Le samedi 17 mars 2012, voilà un jour que José Mujica [président de l’Uruguay entré en fonction en mars 2010, élu en novembre 2009] pourra difficilement oublier. Très tôt le matin, son ministre de l’Intérieur, Eduardo Bonomi, lui communiquait la terrible nouvelle. L’assassinat d’au moins 15 patients internés dans des Centres de Soins intensifs (CCI) de deux hôpitaux, l’un public et l’autre privé. Les « anges de la mort » étaient deux infirmiers qui avaient « éludé tous les contrôles ». Ils tuaient les patients – c’est ce qu’ils ont déclaré devant le juge – « pour leur éviter la souffrance ». Selon des sources de l’officialisme [du pouvoir] citées par la presse, la conversation téléphonique a été tendue entre les chefs Tupamaros [1] qui se présentent aujourd’hui comme des hommes d’Etat. Le président de la République l’a interrompue avec une exclamation angoissée : « Il n’est pas possible qu’une telle chose nous arrive ! ». On le comprend. Il doit avoir senti que le « pais de primera » [2] craquait sous ses pieds.

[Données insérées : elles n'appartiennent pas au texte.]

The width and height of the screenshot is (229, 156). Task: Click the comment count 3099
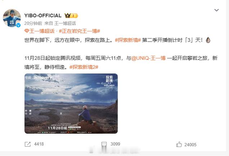click(115, 144)
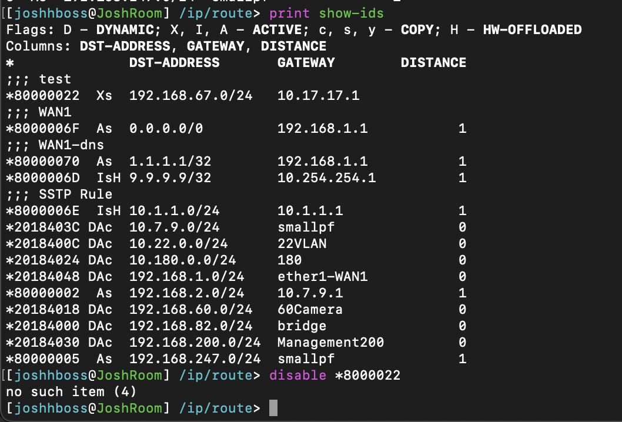Click the 60Camera gateway text
Image resolution: width=622 pixels, height=422 pixels.
(310, 309)
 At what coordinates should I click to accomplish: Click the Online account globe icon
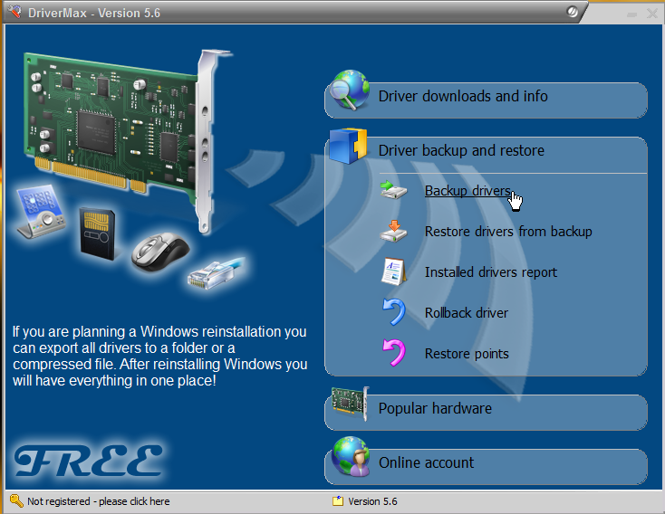point(349,458)
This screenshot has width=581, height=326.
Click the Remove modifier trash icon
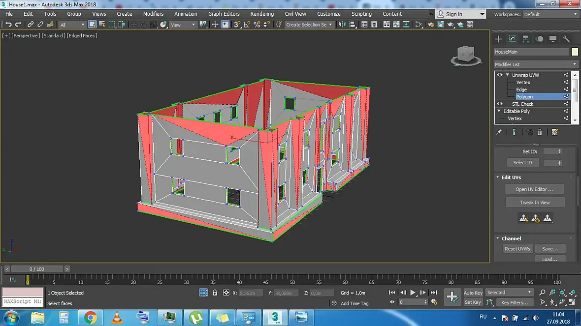point(540,132)
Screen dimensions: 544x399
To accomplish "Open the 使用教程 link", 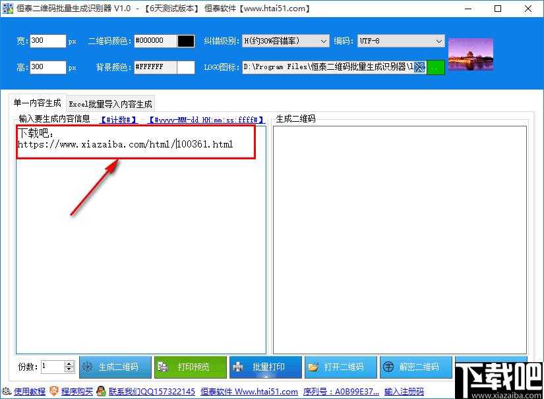I will [x=30, y=391].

La tragédie s’est fait connaître au moment le moins approprié du point de vue politique, justement au moment où le gouvernement entamait la troisième année de son mandat avec un « bilan positif » et en plein milieu d’un méga-spectacle dont il était l’hôte opulent. Près de 4’000 invités à échelle internationale avaient débarqué à Montevideo pour assister à la 53e Session annuelle de l’Assemblée de gouverneurs de la BID (Banque Interaméricaine de développement). Bien que le programme annonçait des thèmes centraux (la crise européenne, la coopération entre l’Asie et l’Amérique latine, le développement d’emplois pour les jeunes, la « sécurité citoyenne » et le changement climatique dans la région), on savait d’avance que l’aspect le plus important de la réunion, et ce qui intéressait le plus le gouvernement uruguayen, résidait dans la fonction de cette réunion comme plate-forme servant à conclure des affaires.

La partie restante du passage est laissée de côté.